## Requirements
In the Floyd County history text, after whom was the new county named?

## Provided passage
.....

Floyd County's recorded history begins with the arrival of traders, trappers and hunters in Southwest Virginia in the 18th century. The earliest known travel way through present day Floyd County was the Trader's Path, running from East to West across the Roanoke River where Back Creek enters the river, by John Mason's, R. Poage's, the headwaters of Back Creek and Southwest over Bent Mountain. The trail continued westward through the Little River area to the Lead Mines.

The first known attempts to settle the area appear to have been made during the 1740s. In 1745 the Virginia Council granted James Patton, of Augusta County among others, 100,000 acres (400 km²) on the New River and the westward flowing waters, including the Little River area. In 1749 the Royal Company of Virginia also received a grant on the westward flowing waters, putting the two companies in competition with one another to settle the area. The first surveying of the land occurred in the late 1740s.

On January 15, 1831, the General Assembly of Virginia passed an act creating the present county of Floyd out of the county Montgomery. The new county was named for the then Governor of Virginia, John Floyd. The new county's courthouse was completed in 1834. In 1870 a portion of Franklin County was added to Floyd County. The first Commonwealth's Attorney was William Ballard Preston, a nephew of John Floyd, who would later serve as Secretary of the United States Navy. Preston was followed in later years by Jubal Early, who would later serve as a general for the Confederate Army.

.....

## Information shown
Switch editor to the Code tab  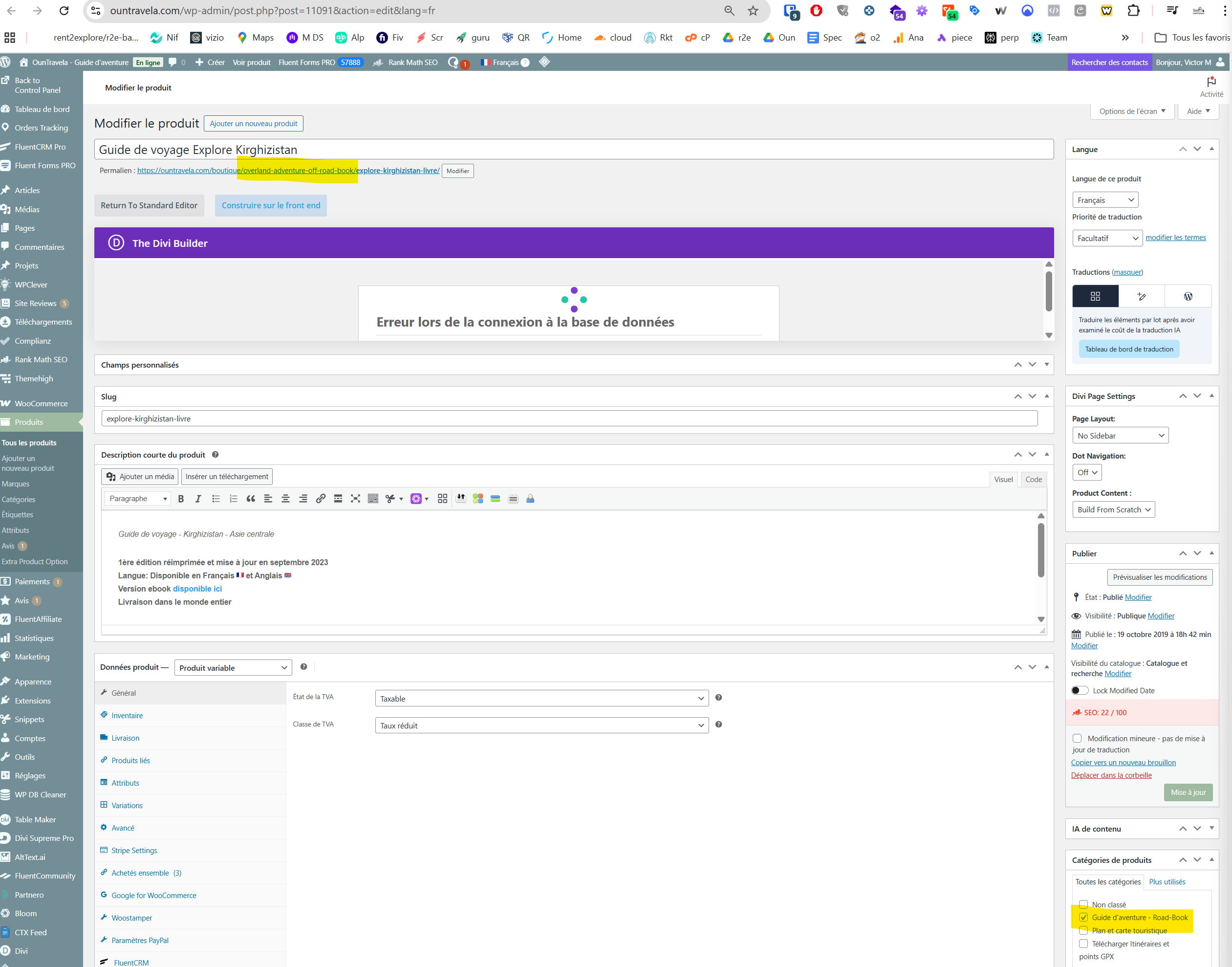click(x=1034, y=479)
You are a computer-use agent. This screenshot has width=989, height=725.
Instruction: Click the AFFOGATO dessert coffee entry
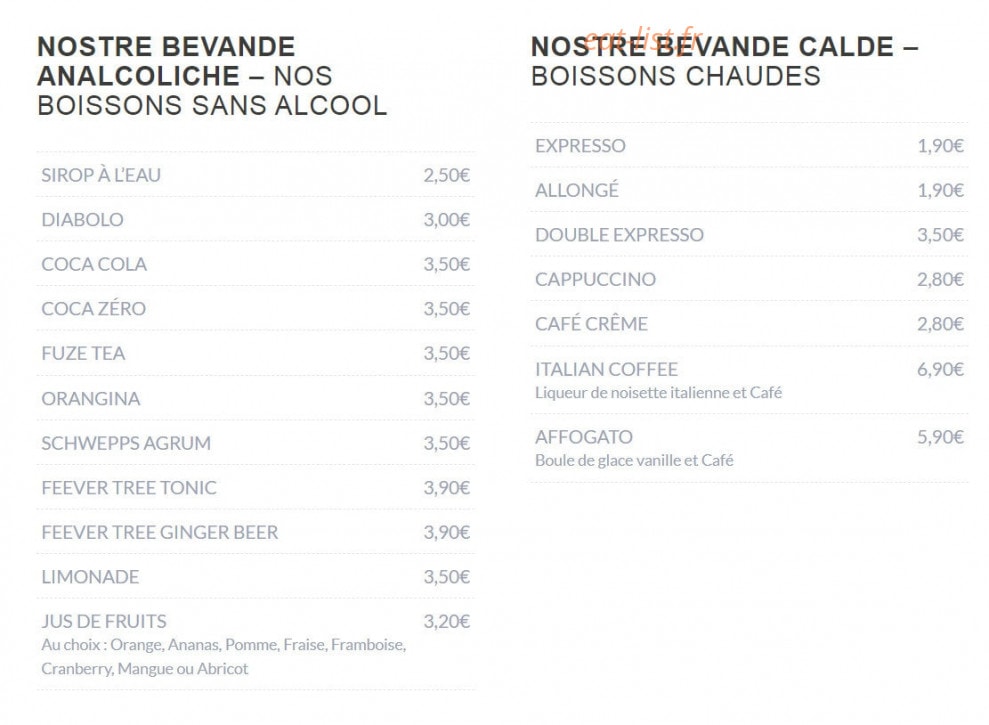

.....

## Task result
It was named for John Floyd, then Governor of Virginia.